There were serious road and rail accidents too, including a collision between two trains near London Bridge. Eventually, all transportation in the city was halted, both to prevent accidents and minimise the pollution from vehicles adding to the smog. Unable to get to work, most people simply stayed at home, using towels and blanket to block up gaps around doors and windows in an attempt to keep the smog out of their homes. Yet even holed up indoors, most still kept their fires alight, the smoke from their chimneys thickening the poisonous cloud now choking their city.
Those who did venture out took their lives in their hands, both through breathing in the toxic air, which reeked like rotten eggs, and because they simply could not see where they were going. In places visibility was down to inches, people feeling their way along walls and pavements, some becoming hopelessly lost in street they had known all their lives. Pavements became coated with a greasy black ooze and by the time people made it home through the smog they resembled coal miners, their faces, hair and nostrils blackened.
After several days the smog centred on London was 30 miles wide and getting denser with every passing hour. Those trapped inside it couldn’t even escape, as the city had ground to a halt, its transport systems paralysed by the smog and roads blocked by abandoned vehicles.

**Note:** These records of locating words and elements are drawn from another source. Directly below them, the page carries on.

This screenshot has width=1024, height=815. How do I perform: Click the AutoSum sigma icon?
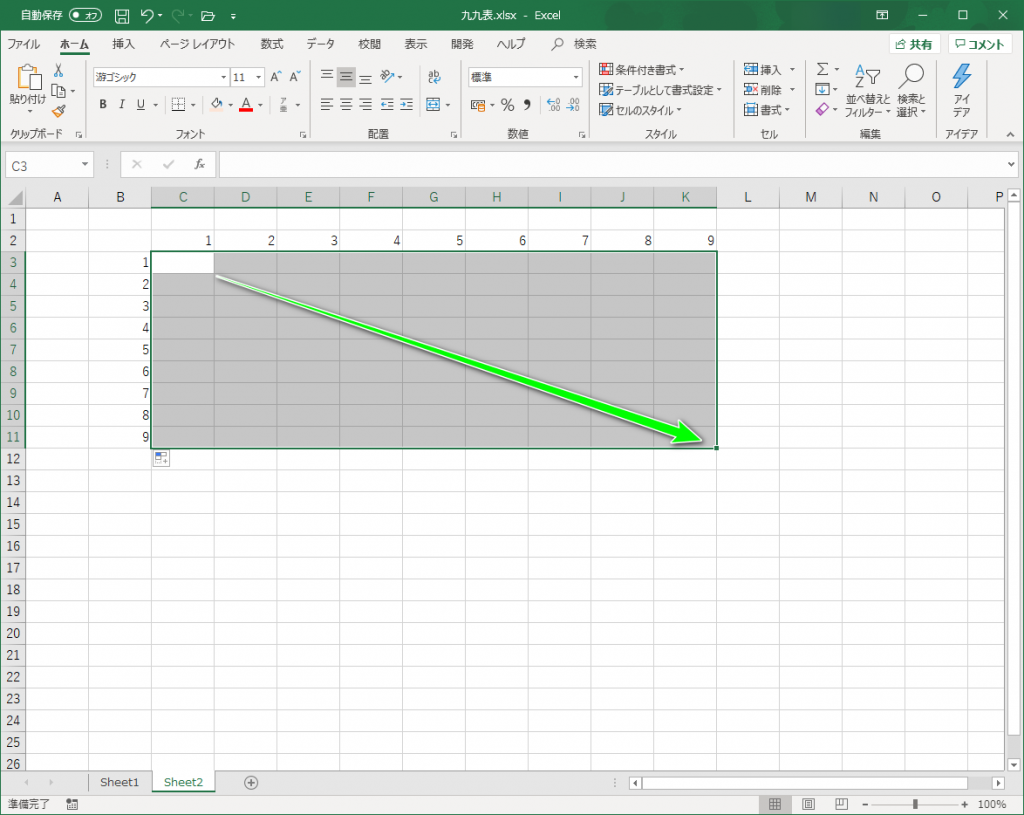pyautogui.click(x=822, y=69)
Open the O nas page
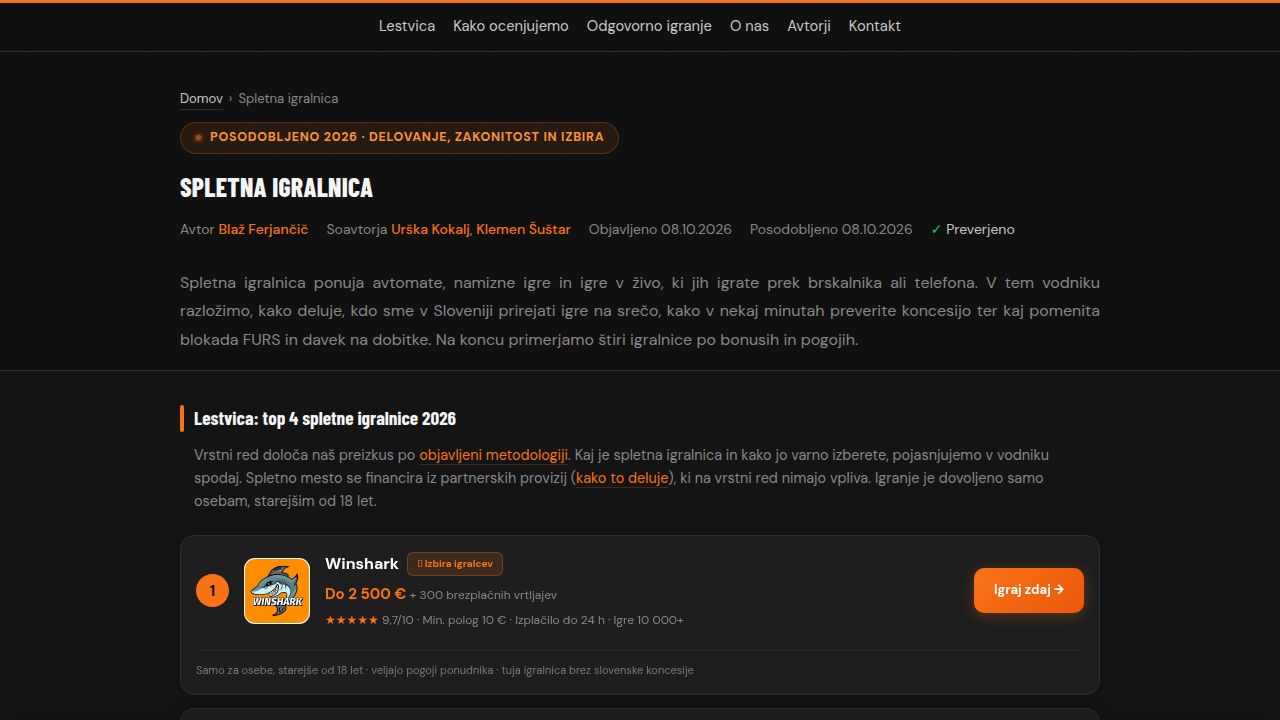The width and height of the screenshot is (1280, 720). pos(749,26)
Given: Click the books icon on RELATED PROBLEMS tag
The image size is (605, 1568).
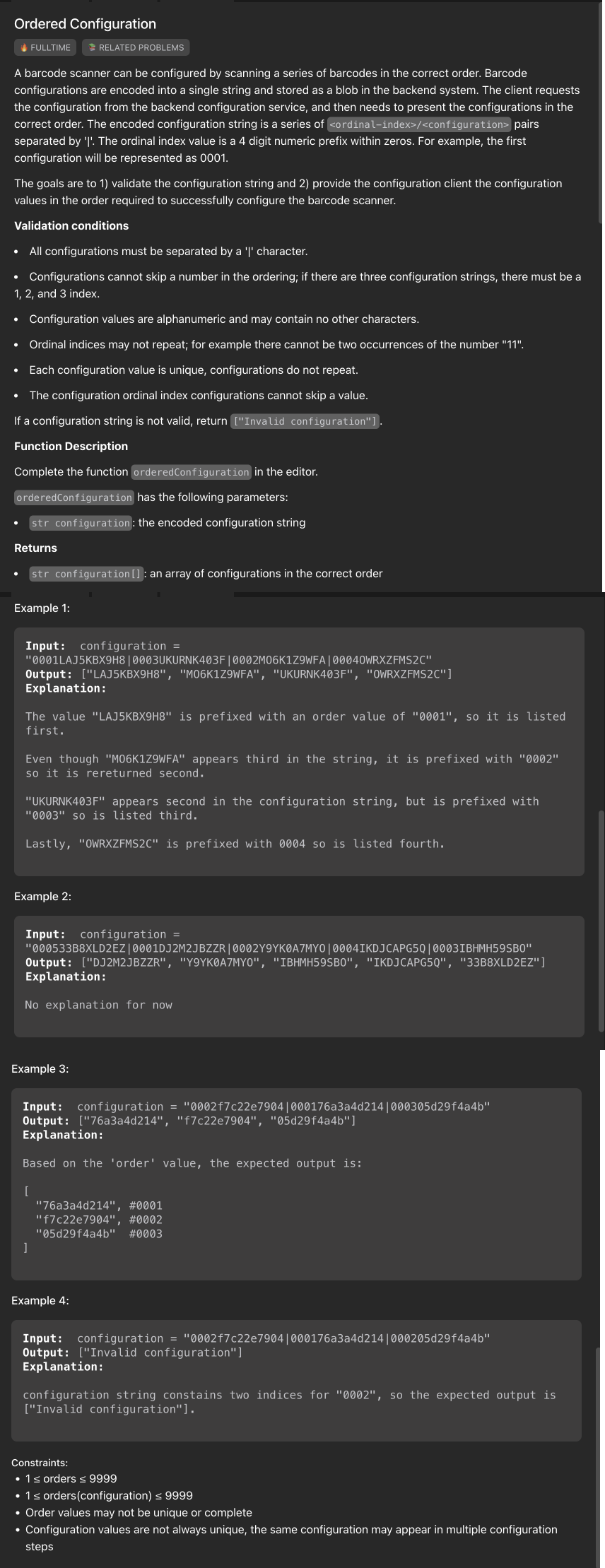Looking at the screenshot, I should pyautogui.click(x=92, y=48).
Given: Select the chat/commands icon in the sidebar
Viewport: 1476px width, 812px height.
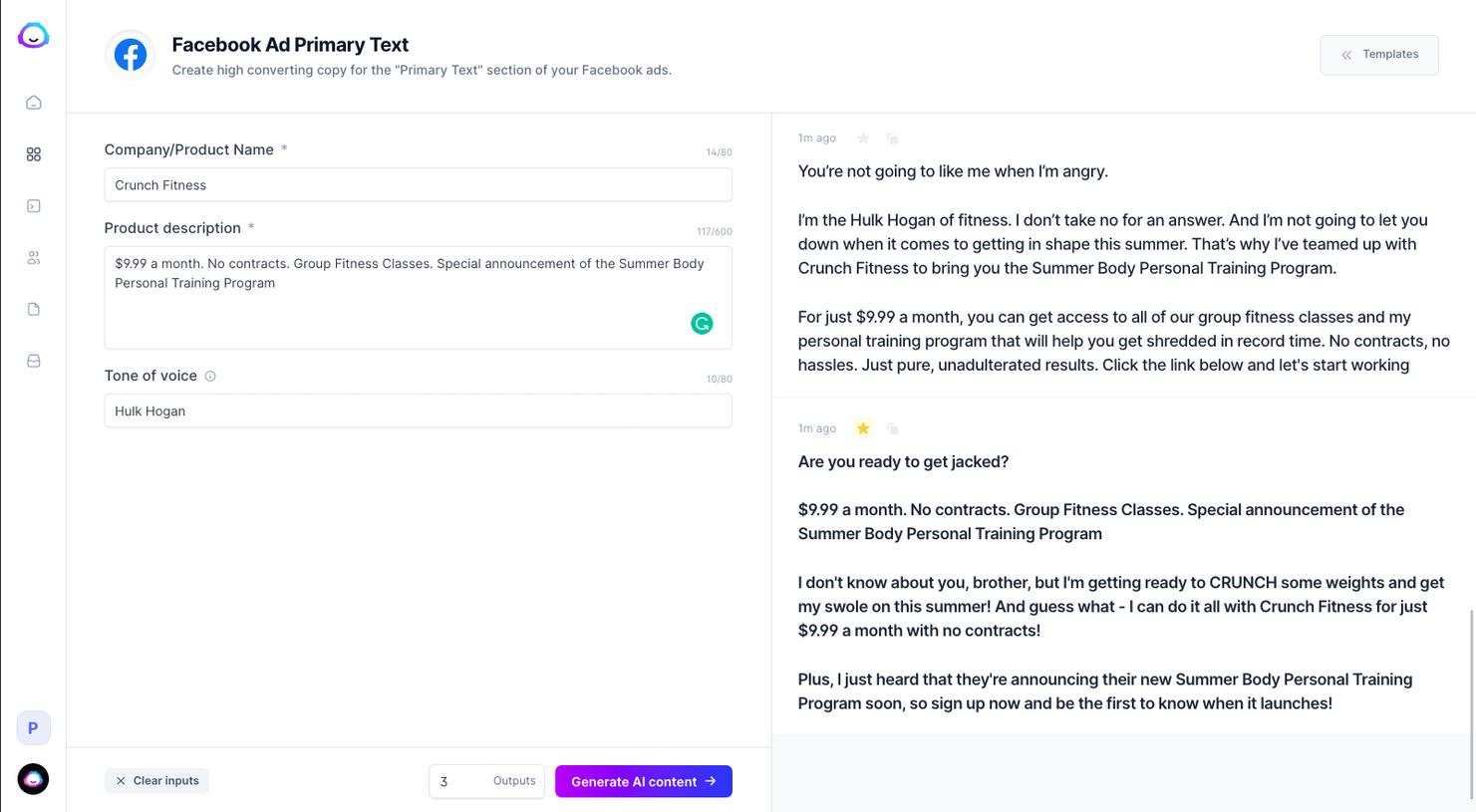Looking at the screenshot, I should [33, 205].
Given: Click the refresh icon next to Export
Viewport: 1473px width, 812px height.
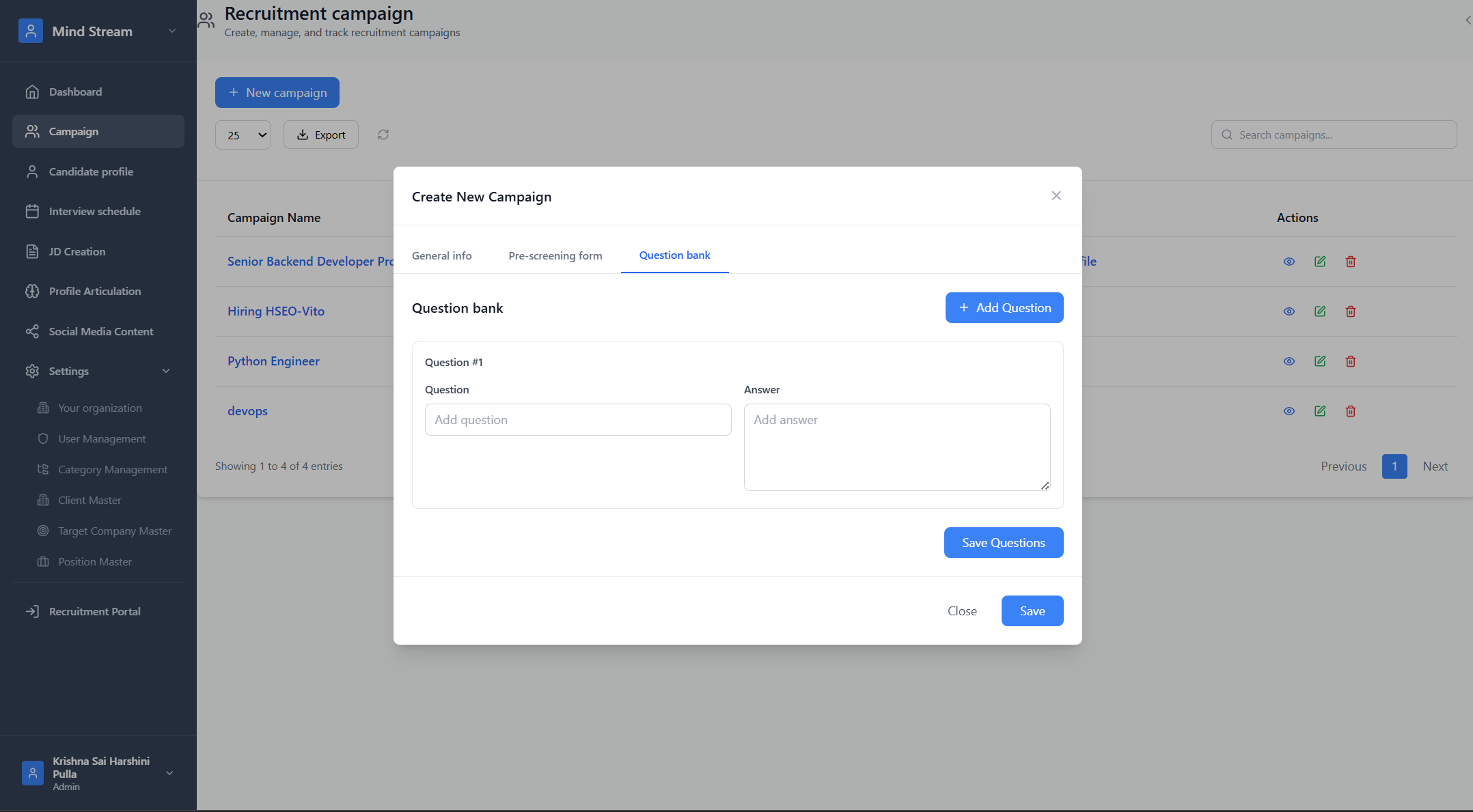Looking at the screenshot, I should [383, 135].
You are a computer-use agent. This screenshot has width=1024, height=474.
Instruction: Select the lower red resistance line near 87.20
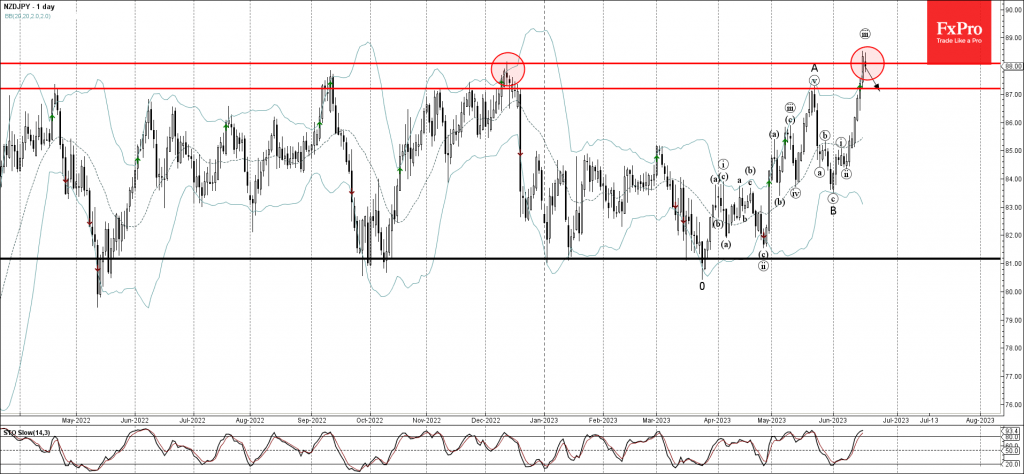pos(300,88)
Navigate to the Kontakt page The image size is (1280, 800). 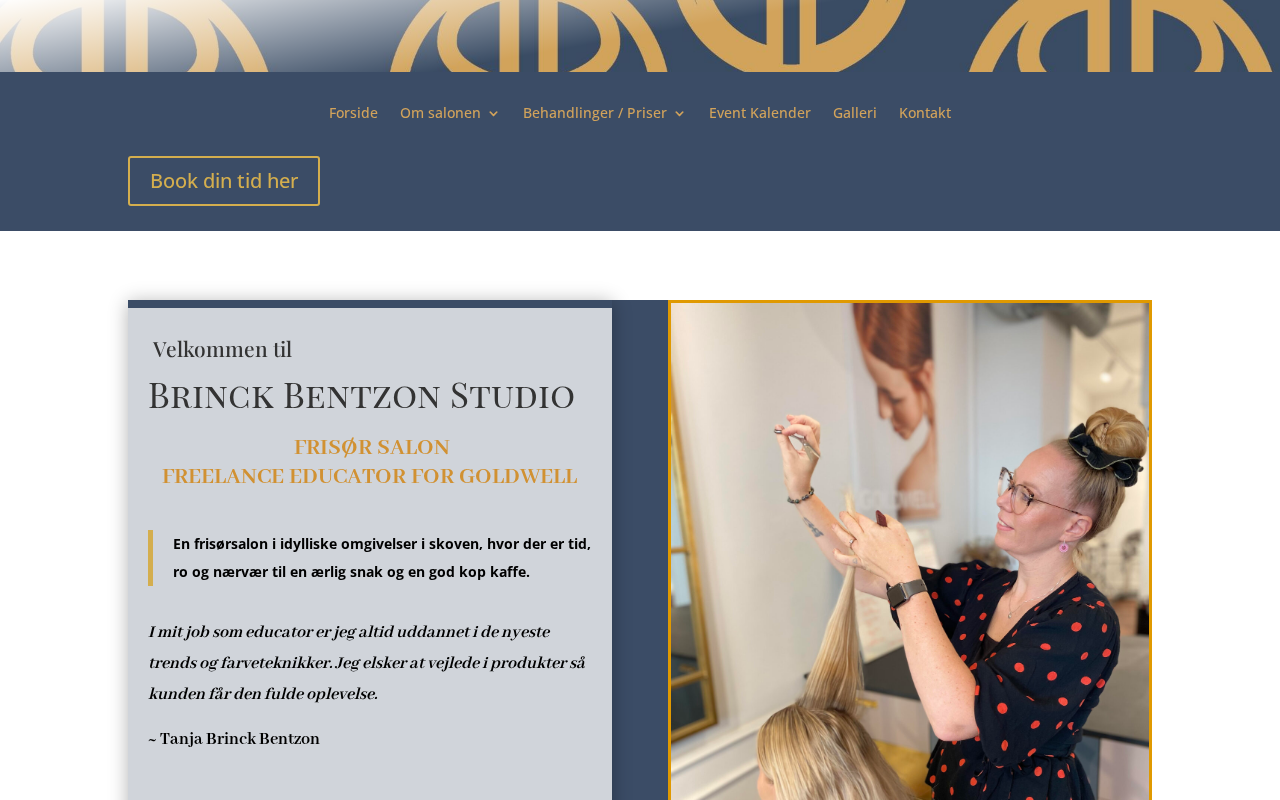click(925, 113)
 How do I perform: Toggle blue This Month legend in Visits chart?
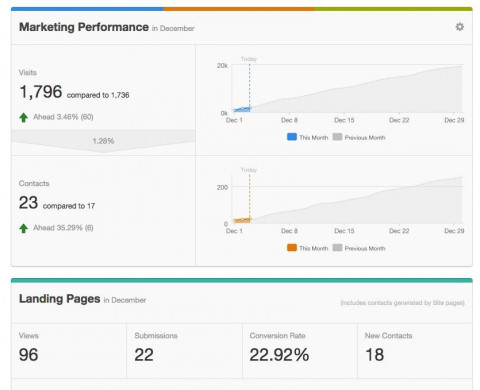307,137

Relief finally came after five days, on December 9th, when a change in the weather saw winds picking up to steadily blow the smog out to the North Sea. By then, London’s undertakers had run out of coffins. Conservative estimates put the number of dead at 4,000 – a figure reached by comparing the number of deaths during the smog with that during the same period the previous year. But the mortality rate in London and surrounding areas was abnormally high for several months afterwards, some estimates later putting the number of smog-related deaths as high as 12,000.
There was growing pressure on the government to act and, after analysing the main causes of smog, in 1956 it passed the Clean Air Act. It restricted the burning of coal in urban areas, enabled local councils to set up smoke-free zones and offered grants to homeowners to convert from coal to alternative heating sources.
It would be many more years before the gradual switch to gas and electric heating made a significant impact on pollution in London, and smog continued to be an occasional problem, but never again on the scale witnessed in 1952.